▶ **GOAL OF THE EXERCISE**: Transcribe every record in full, keeping it exactly the same.

Start of Block

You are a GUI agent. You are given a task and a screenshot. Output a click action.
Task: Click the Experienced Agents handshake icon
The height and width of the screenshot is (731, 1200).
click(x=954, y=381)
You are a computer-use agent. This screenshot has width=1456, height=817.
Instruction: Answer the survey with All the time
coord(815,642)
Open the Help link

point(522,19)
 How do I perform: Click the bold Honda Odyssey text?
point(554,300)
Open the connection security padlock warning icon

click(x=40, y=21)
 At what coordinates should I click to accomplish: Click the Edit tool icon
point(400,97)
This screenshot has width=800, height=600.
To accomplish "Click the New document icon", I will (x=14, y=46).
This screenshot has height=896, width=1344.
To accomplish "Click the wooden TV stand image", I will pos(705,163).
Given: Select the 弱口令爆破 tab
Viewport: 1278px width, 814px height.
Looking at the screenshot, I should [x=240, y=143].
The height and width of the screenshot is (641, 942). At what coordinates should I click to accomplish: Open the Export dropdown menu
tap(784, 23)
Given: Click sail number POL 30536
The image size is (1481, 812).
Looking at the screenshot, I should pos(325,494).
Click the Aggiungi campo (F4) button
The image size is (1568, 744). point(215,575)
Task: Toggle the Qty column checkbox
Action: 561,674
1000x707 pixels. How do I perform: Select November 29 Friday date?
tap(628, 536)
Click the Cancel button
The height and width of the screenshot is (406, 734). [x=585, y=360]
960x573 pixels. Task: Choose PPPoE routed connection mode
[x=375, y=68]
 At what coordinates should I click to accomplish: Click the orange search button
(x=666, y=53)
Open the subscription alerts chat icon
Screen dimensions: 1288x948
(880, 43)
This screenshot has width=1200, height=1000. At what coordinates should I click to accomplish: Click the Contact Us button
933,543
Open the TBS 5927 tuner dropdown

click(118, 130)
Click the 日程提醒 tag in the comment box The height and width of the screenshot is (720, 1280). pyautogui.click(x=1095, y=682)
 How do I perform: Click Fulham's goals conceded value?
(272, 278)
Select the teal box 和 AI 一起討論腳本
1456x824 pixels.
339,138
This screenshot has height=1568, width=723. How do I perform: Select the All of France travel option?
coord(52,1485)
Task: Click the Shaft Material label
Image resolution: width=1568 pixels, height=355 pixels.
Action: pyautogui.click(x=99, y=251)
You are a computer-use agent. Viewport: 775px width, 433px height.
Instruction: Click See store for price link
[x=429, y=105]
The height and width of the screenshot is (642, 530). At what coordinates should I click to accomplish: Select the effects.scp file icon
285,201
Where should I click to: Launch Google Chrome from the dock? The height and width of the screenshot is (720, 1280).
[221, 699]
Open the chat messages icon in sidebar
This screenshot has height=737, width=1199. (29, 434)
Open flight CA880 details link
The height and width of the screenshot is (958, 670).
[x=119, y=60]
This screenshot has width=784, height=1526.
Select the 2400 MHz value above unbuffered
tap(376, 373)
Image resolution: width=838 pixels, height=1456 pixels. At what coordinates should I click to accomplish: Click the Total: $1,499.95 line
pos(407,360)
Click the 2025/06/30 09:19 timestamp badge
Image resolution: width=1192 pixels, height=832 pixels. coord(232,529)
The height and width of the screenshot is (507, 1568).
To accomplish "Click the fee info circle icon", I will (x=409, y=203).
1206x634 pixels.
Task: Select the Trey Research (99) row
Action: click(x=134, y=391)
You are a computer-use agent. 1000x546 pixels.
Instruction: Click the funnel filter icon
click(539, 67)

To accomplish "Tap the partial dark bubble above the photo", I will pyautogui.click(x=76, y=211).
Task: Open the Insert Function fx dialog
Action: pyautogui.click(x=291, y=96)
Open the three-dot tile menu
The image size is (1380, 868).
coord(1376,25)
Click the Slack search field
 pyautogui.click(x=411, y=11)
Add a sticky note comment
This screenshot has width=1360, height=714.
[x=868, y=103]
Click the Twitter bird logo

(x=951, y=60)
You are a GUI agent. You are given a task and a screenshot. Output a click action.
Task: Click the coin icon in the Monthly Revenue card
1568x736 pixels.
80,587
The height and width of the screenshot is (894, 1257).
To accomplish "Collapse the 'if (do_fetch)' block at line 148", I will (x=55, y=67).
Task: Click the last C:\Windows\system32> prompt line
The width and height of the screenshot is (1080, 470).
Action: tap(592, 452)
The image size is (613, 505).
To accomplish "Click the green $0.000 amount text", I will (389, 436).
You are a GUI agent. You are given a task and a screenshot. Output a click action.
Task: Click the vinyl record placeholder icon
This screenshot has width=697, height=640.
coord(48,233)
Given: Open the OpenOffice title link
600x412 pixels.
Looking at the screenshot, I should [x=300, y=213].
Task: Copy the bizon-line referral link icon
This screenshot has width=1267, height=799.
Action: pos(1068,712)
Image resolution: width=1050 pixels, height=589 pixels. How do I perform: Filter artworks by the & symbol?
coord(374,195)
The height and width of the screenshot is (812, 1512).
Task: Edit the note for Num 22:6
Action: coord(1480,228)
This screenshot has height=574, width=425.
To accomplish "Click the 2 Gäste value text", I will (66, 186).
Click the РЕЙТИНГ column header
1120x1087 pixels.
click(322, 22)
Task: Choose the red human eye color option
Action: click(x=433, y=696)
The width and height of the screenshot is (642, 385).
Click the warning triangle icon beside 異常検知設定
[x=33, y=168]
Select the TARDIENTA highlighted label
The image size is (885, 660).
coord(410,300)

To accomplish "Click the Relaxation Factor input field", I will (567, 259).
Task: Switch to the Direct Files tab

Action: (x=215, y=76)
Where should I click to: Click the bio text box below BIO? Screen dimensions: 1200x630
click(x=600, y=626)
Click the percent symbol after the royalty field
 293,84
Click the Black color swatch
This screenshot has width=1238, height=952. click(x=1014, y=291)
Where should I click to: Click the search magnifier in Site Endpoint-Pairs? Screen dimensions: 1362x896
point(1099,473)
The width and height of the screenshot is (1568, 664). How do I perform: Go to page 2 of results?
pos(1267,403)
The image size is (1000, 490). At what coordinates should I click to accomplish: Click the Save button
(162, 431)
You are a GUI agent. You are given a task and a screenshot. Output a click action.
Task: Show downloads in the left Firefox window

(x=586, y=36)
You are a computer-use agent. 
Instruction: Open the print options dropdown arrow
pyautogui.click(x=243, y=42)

End of Block

▶ **COMPLETED EXERCISE**:
You are a GUI agent. You are given a task and a screenshot. Output a click action.
Task: Click the Experienced Agents handshake icon
The height and width of the screenshot is (731, 1200).
click(x=954, y=381)
You are a computer-use agent. This screenshot has width=1456, height=817.
Instruction: Answer the survey with All the time
coord(815,642)
Open the Help link

point(522,19)
 How do I perform: Click the bold Honda Odyssey text?
point(554,300)
Open the connection security padlock warning icon

click(x=40, y=21)
 At what coordinates should I click to accomplish: Click the Edit tool icon
point(400,97)
This screenshot has width=800, height=600.
To accomplish "Click the New document icon", I will (x=14, y=46).
This screenshot has height=896, width=1344.
To accomplish "Click the wooden TV stand image", I will pos(705,163).
Given: Select the 弱口令爆破 tab
Viewport: 1278px width, 814px height.
Looking at the screenshot, I should [x=240, y=143].
The height and width of the screenshot is (641, 942). At what coordinates should I click to accomplish: Open the Export dropdown menu
tap(784, 23)
Given: Click sail number POL 30536
The image size is (1481, 812).
Looking at the screenshot, I should pos(325,494).
Click the Aggiungi campo (F4) button
The image size is (1568, 744). point(215,575)
Task: Toggle the Qty column checkbox
Action: 561,674
1000x707 pixels. How do I perform: Select November 29 Friday date?
tap(628, 536)
Click the Cancel button
The height and width of the screenshot is (406, 734). [x=585, y=360]
960x573 pixels. Task: Choose PPPoE routed connection mode
[x=375, y=68]
 At what coordinates should I click to accomplish: Click the orange search button
(x=666, y=53)
Open the subscription alerts chat icon
Screen dimensions: 1288x948
(880, 43)
This screenshot has width=1200, height=1000. At what coordinates should I click to accomplish: Click the Contact Us button
933,543
Open the TBS 5927 tuner dropdown

click(118, 130)
Click the 日程提醒 tag in the comment box The height and width of the screenshot is (720, 1280). pyautogui.click(x=1095, y=682)
 How do I perform: Click Fulham's goals conceded value?
(272, 278)
Select the teal box 和 AI 一起討論腳本
1456x824 pixels.
339,138
This screenshot has height=1568, width=723. How do I perform: Select the All of France travel option?
coord(52,1485)
Task: Click the Shaft Material label
Image resolution: width=1568 pixels, height=355 pixels.
Action: pyautogui.click(x=99, y=251)
You are a computer-use agent. Viewport: 775px width, 433px height.
Instruction: Click See store for price link
[x=429, y=105]
The height and width of the screenshot is (642, 530). At what coordinates should I click to accomplish: Select the effects.scp file icon
285,201
Where should I click to: Launch Google Chrome from the dock? The height and width of the screenshot is (720, 1280).
[221, 699]
Open the chat messages icon in sidebar
This screenshot has height=737, width=1199. (29, 434)
Open flight CA880 details link
The height and width of the screenshot is (958, 670).
[x=119, y=60]
This screenshot has width=784, height=1526.
Select the 2400 MHz value above unbuffered
tap(376, 373)
Image resolution: width=838 pixels, height=1456 pixels. At what coordinates should I click to accomplish: Click the Total: $1,499.95 line
pos(407,360)
Click the 2025/06/30 09:19 timestamp badge
Image resolution: width=1192 pixels, height=832 pixels. coord(232,529)
The height and width of the screenshot is (507, 1568).
To accomplish "Click the fee info circle icon", I will (x=409, y=203).
1206x634 pixels.
Task: Select the Trey Research (99) row
Action: click(x=134, y=391)
You are a computer-use agent. 1000x546 pixels.
Instruction: Click the funnel filter icon
click(539, 67)

To accomplish "Tap the partial dark bubble above the photo", I will pyautogui.click(x=76, y=211).
Task: Open the Insert Function fx dialog
Action: pyautogui.click(x=291, y=96)
Open the three-dot tile menu
The image size is (1380, 868).
coord(1376,25)
Click the Slack search field
 pyautogui.click(x=411, y=11)
Add a sticky note comment
This screenshot has width=1360, height=714.
[x=868, y=103]
Click the Twitter bird logo

(x=951, y=60)
You are a GUI agent. You are given a task and a screenshot. Output a click action.
Task: Click the coin icon in the Monthly Revenue card
1568x736 pixels.
80,587
The height and width of the screenshot is (894, 1257).
To accomplish "Collapse the 'if (do_fetch)' block at line 148", I will (x=55, y=67).
Task: Click the last C:\Windows\system32> prompt line
The width and height of the screenshot is (1080, 470).
Action: tap(592, 452)
The image size is (613, 505).
To accomplish "Click the green $0.000 amount text", I will (389, 436).
You are a GUI agent. You are given a task and a screenshot. Output a click action.
Task: Click the vinyl record placeholder icon
This screenshot has width=697, height=640.
coord(48,233)
Given: Open the OpenOffice title link
600x412 pixels.
Looking at the screenshot, I should [x=300, y=213].
Task: Copy the bizon-line referral link icon
This screenshot has width=1267, height=799.
Action: pos(1068,712)
Image resolution: width=1050 pixels, height=589 pixels. How do I perform: Filter artworks by the & symbol?
coord(374,195)
The height and width of the screenshot is (812, 1512).
Task: Edit the note for Num 22:6
Action: coord(1480,228)
This screenshot has height=574, width=425.
To accomplish "Click the 2 Gäste value text", I will (66, 186).
Click the РЕЙТИНГ column header
1120x1087 pixels.
click(322, 22)
Task: Choose the red human eye color option
Action: click(x=433, y=696)
The width and height of the screenshot is (642, 385).
Click the warning triangle icon beside 異常検知設定
[x=33, y=168]
Select the TARDIENTA highlighted label
The image size is (885, 660).
coord(410,300)

To accomplish "Click the Relaxation Factor input field", I will (567, 259).
Task: Switch to the Direct Files tab

Action: (x=215, y=76)
Where should I click to: Click the bio text box below BIO? Screen dimensions: 1200x630
click(x=600, y=626)
Click the percent symbol after the royalty field
 293,84
Click the Black color swatch
This screenshot has width=1238, height=952. click(x=1014, y=291)
Where should I click to: Click the search magnifier in Site Endpoint-Pairs? Screen dimensions: 1362x896
point(1099,473)
The width and height of the screenshot is (1568, 664). How do I perform: Go to page 2 of results?
pos(1267,403)
The image size is (1000, 490). At what coordinates should I click to accomplish: Click the Save button
(162, 431)
You are a GUI agent. You are given a task and a screenshot. Output a click action.
Task: Show downloads in the left Firefox window

(x=586, y=36)
You are a computer-use agent. 
Instruction: Open the print options dropdown arrow
pyautogui.click(x=243, y=42)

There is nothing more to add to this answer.